Service level agreements are a common feature of enterprise IT. They include guarantees of specified levels of availability and uptime, application response time, end-user support and problem resolution, and – of course – those DR staples of RTO and RPO. However, these SLAs are often a disconnected collection of promises. You could even call them “islands of commitment”, like people talk about “islands of automation” and other items in the IT world that have not been linked together for added business value. That’s a shame, because when used correctly, SLAs for IT in general and for disaster recovery in particular can provide value directly back to the business as a whole.

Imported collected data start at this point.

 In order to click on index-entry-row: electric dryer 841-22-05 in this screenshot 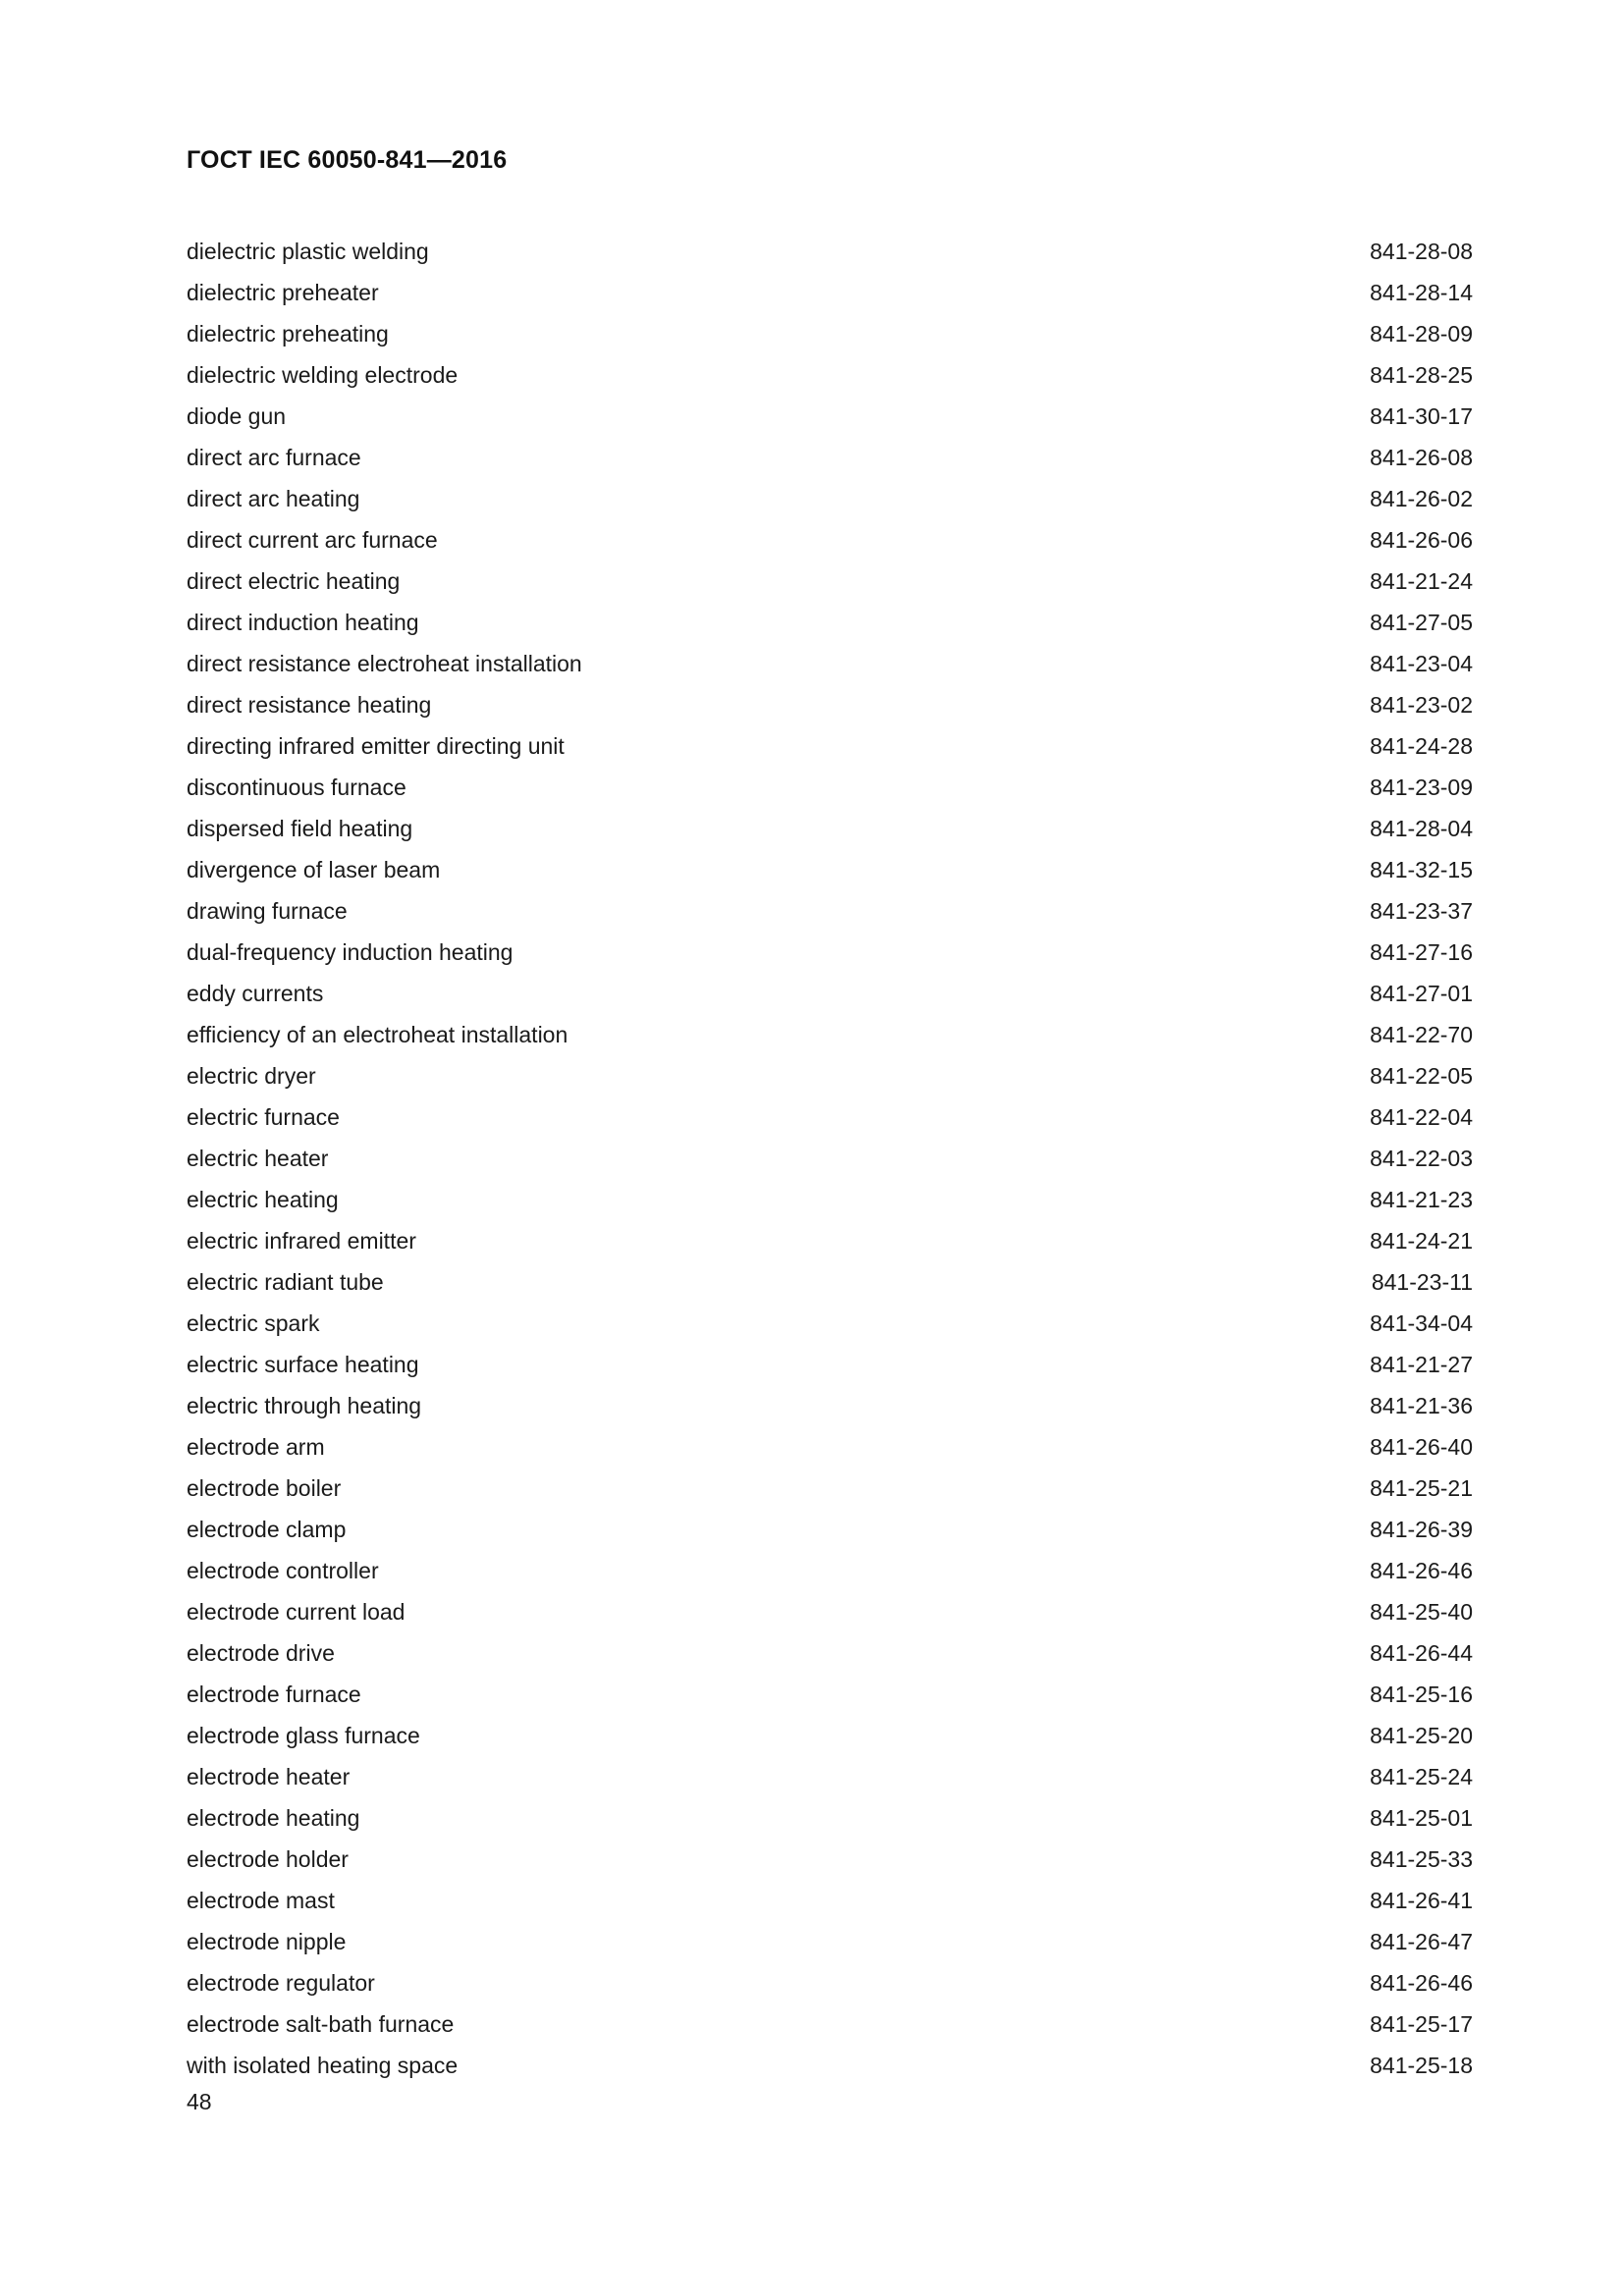, I will do `click(830, 1076)`.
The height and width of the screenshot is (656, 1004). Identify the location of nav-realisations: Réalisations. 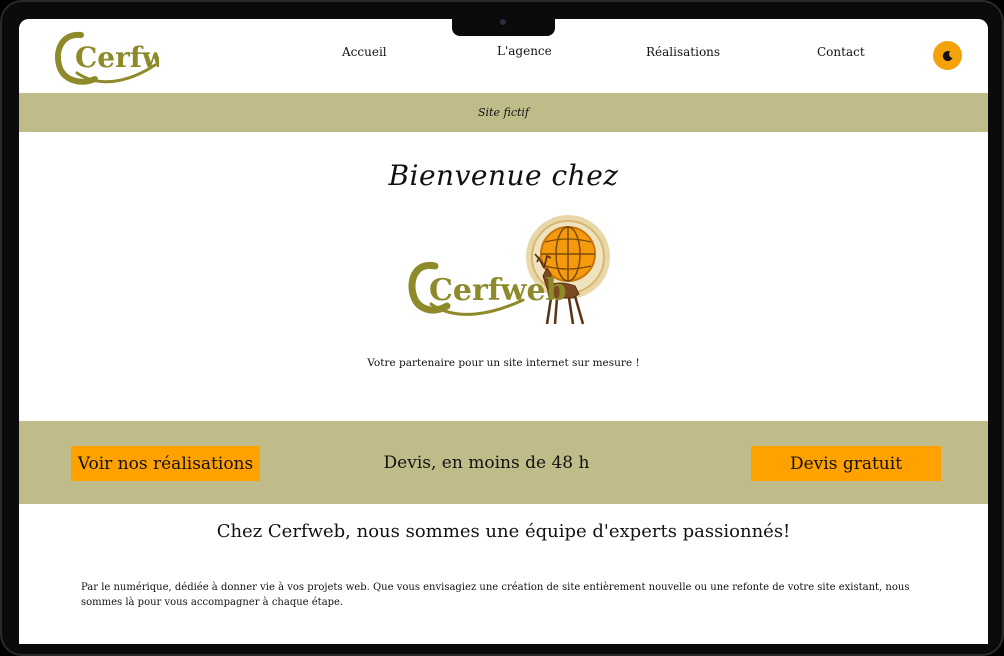
(683, 52).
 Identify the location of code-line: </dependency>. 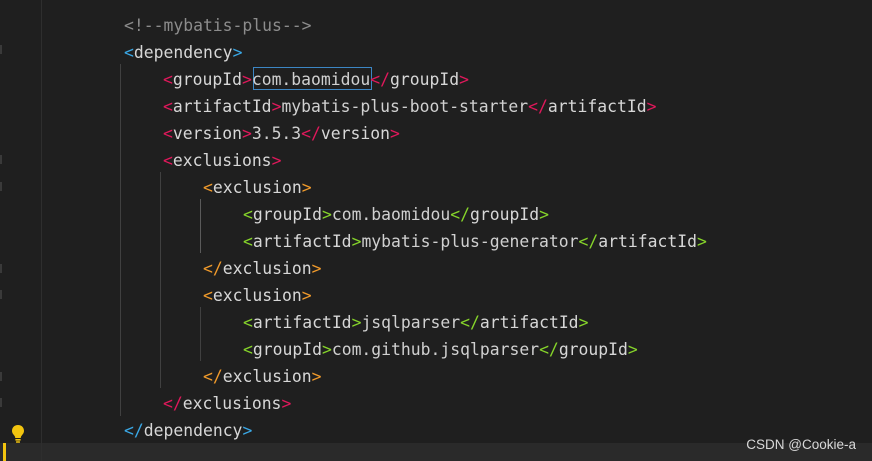
(188, 430).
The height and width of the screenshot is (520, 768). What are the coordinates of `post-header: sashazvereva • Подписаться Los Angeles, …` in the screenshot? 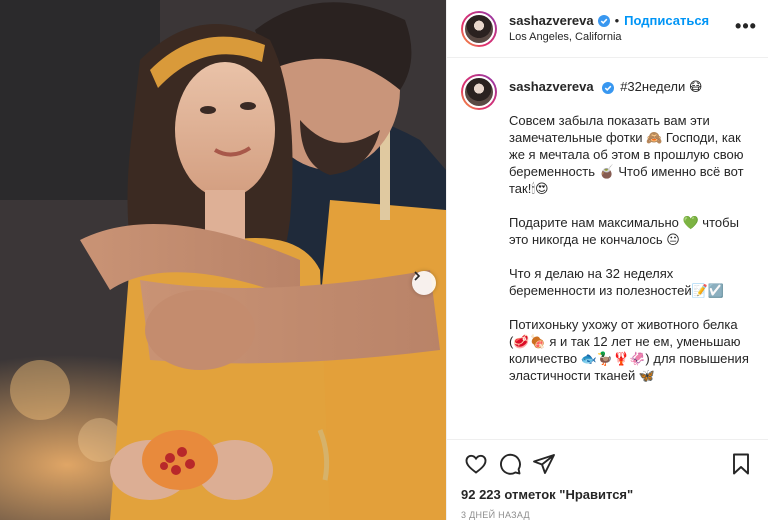 It's located at (608, 29).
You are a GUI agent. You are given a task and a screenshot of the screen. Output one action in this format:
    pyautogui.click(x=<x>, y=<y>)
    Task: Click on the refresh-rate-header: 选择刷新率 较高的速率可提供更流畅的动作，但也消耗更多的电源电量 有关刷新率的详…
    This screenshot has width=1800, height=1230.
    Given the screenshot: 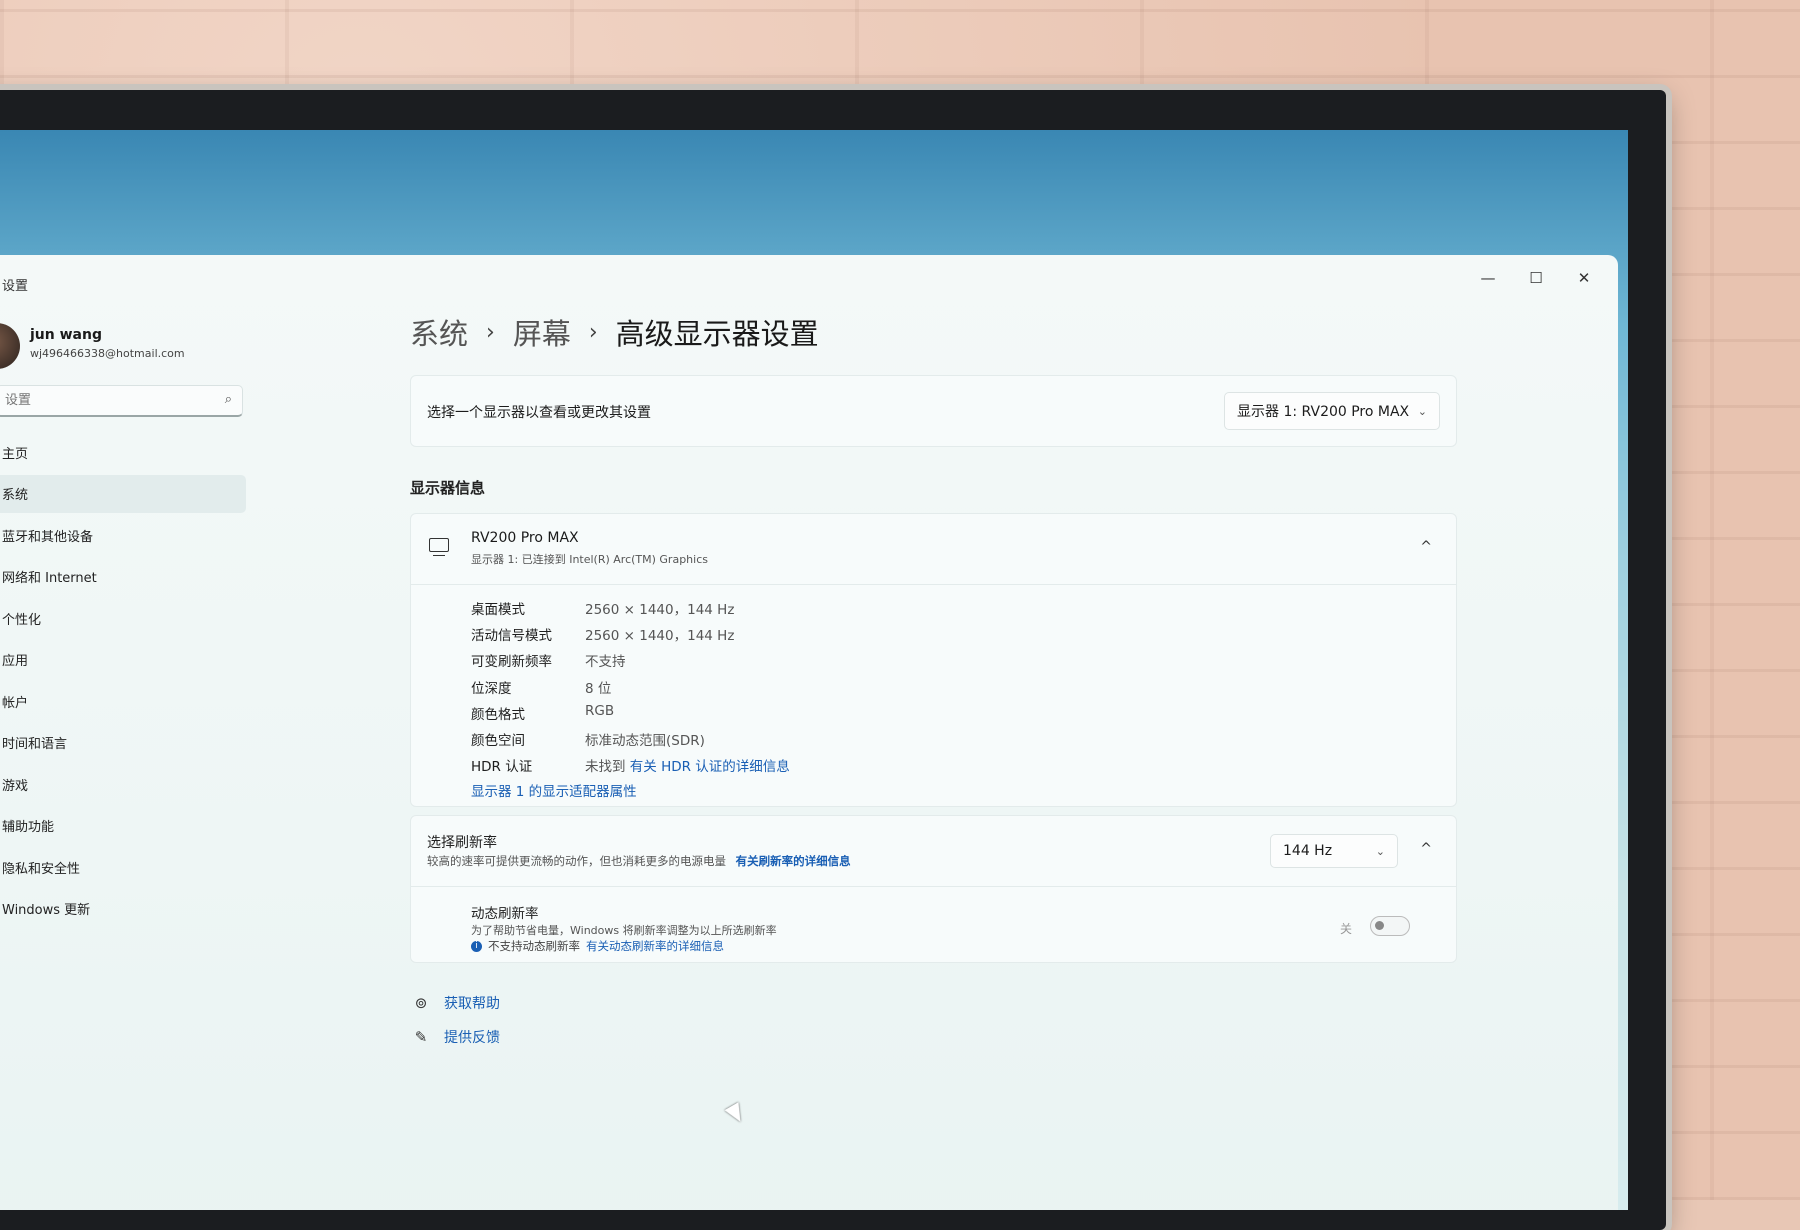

It’s a three stage process. We need to start with the business value we want, such as achieving levels of revenue, high scores in customer satisfaction, or the availability of a service to a community. These high level goals can then be assigned indicators to measure an enterprise’s performance. These are the key performance indicators or KPIs. Customer satisfaction for instance might be measured in terms of regular survey scores, customer delivery success rate, and customer service response time. These KPIs then rely on service level agreements like the ones listed above. For example, RTO will affect customer response time, RPO can have an impact on successful delivery, and so on.

Now RPO can be viewed not just in terms of a time window of data, but also as a guarantee that customer orders will not be lost. Similarly, RTO can guarantee that those orders will also be executed without undue delay to a customer, even if systems go down. Moreover, these and other IT SLAs show where things might go wrong, compared to higher-level KPIs that often tell you (too late) that things have already gone wrong. For instance, regular testing of DR procedures is the opportunity to get back on track for RTO and RPO, if performance for these SLAs has dipped since the last check. That way, disaster recovery SLAs can proactively help a business achieve its goals, feeding value back up the chain via the KPIs to the overall business objectives.